Os Ministros julgaram em conjunto duas ações relacionadas com a Lei Maria da Penha:
A ADC n.° 19, proposta pela Presidência da República, que tinha como objetivo declarar
constitucionais os arts. 1º, 33 e 41;
A ADI n.° 4.424, proposta pelo Procurador-Geral da República, para o fim de dar
interpretação conforme aos arts. 12, inciso I, 16 e 41, ambos da Lei nº 11.340/2006, e assentar a
natureza incondicionada da ação penal em caso de crime de lesão corporal, pouco importando a
extensão desta, praticado contra a mulher no ambiente doméstico.
A ADC foi necessária porque havia alguns juízes estaduais que declaravam inconstitucional a Lei Maria da Penha porque elas fariam
discriminação entre homem e mulher ao protegerem apenas as mulheres em detrimento dos homens.
A ADC foi julgada procedente por unanimidade, ou seja, o STF declarou constitucional o art. 1º da Lei, afirmando que não há violação ao
princípio da igualdade.
Dessa feita, conclui-se que a Lei Maria da Penha somente protege a mulher.
O homem até pode ser vítima de violência doméstica e familiar (ex: homem que apanha de sua esposa). No entanto, somente a mulher
recebe uma proteção diferenciada. O homem recebe a proteção comum prevista no Código Penal.
A mulher, conforme o Relator, Min. Marco Aurélio, é vulnerável quando se trata de constrangimentos físicos, morais e psicológicos
sofridos em âmbito privado. “Não há dúvida sobre o histórico de discriminação por ela enfrentado na esfera afetiva. As agressões sofridas
são significativamente maiores do que as que acontecem – se é que acontecem – contra homens em situação similar”, avaliou.
O Relator afirmou que a Lei Maria da Penha promove a igualdade em seu sentido material, sem restringir de maneira desarrazoada o direito
das pessoas pertencentes ao gênero masculino.
O Min. Ayres Britto disse que a Lei está em consonância plena com o que denominou de “constitucionalismo fraterno”, que seria a filosofia
de remoção de preconceitos contida na Constituição Federal de 1988.

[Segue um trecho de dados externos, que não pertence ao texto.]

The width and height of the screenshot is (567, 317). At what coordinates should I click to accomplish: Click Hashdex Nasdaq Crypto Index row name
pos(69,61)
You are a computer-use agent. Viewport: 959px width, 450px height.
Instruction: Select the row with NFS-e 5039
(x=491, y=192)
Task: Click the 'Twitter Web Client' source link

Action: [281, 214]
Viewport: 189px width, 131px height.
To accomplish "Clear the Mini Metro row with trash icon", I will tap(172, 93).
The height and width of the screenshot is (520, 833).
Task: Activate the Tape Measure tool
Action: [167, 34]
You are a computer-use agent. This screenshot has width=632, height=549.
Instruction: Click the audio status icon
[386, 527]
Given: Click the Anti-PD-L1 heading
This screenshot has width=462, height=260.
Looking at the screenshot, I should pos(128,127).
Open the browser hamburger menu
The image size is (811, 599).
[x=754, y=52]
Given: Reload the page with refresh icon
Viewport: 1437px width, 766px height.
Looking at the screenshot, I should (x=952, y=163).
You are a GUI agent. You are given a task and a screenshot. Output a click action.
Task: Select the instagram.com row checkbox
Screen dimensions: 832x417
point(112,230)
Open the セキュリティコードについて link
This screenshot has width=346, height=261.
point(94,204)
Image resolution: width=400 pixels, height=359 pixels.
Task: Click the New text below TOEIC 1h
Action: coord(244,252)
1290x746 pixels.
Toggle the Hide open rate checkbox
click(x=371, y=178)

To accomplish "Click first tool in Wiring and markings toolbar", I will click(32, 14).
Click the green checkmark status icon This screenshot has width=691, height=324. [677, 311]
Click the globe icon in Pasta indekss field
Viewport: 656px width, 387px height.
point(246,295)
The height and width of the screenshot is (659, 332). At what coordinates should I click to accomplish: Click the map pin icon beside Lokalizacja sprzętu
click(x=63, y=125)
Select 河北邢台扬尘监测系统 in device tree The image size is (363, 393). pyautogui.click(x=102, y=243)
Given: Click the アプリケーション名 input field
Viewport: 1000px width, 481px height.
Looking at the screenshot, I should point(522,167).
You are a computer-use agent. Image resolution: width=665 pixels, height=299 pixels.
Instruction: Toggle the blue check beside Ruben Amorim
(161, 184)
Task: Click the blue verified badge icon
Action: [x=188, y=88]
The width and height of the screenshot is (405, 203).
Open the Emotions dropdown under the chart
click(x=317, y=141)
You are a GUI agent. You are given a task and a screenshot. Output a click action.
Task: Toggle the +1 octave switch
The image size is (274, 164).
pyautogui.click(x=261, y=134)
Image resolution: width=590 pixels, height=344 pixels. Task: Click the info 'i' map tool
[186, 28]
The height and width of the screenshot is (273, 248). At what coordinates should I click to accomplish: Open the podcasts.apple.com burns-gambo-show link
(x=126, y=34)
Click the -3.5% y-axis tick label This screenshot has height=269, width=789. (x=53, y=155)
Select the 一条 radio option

O Min. Gilmar Mendes lembrou que não há inconstitucionalidade em legislação que dá proteção ao menor, ao adolescente, ao idoso e à
mulher.
As ações afirmativas são medidas especiais que têm por objetivo assegurar progresso adequado de certos grupos raciais, sociais ou étnicos
ou de indivíduos que necessitem de proteção e que possam ser necessárias e úteis para proporcionar a tais grupos ou indivíduos igual gozo
ou exercício de direitos humanos e liberdades fundamentais (REsp 1264649/RS, Rel. Min. Humberto Martins, 2ª Turma, julgado em
01/09/2011).
Desse modo, ao contrário do que muitas pessoas pensam, as ações afirmativas não se restringem à proteção de negros, mas também de
mulheres e outros grupos.
Análise do art. 33 da Lei Maria da Penha:
Nos locais em que ainda não tiverem sido estruturados os Juizados de Violência Doméstica e Familiar contra a Mulher, as varas
criminais acumularão as competências cível e criminal para as causas decorrentes de violência doméstica e familiar contra a
mulher.
Esta determinação, que consta no art. 33 da Lei, não ofende competência dos Estados para disciplinarem a organização judiciária
local.
A ADC também tinha como objetivo declarar constitucional o art. 33 da Lei, que prevê:
Art. 33. Enquanto não estruturados os Juizados de Violência Doméstica e Familiar contra a Mulher, as varas criminais acumularão as
competências cível e criminal para conhecer e julgar as causas decorrentes da prática de violência doméstica e familiar contra a mulher,
observadas as previsões do Título IV desta Lei, subsidiada pela legislação processual pertinente.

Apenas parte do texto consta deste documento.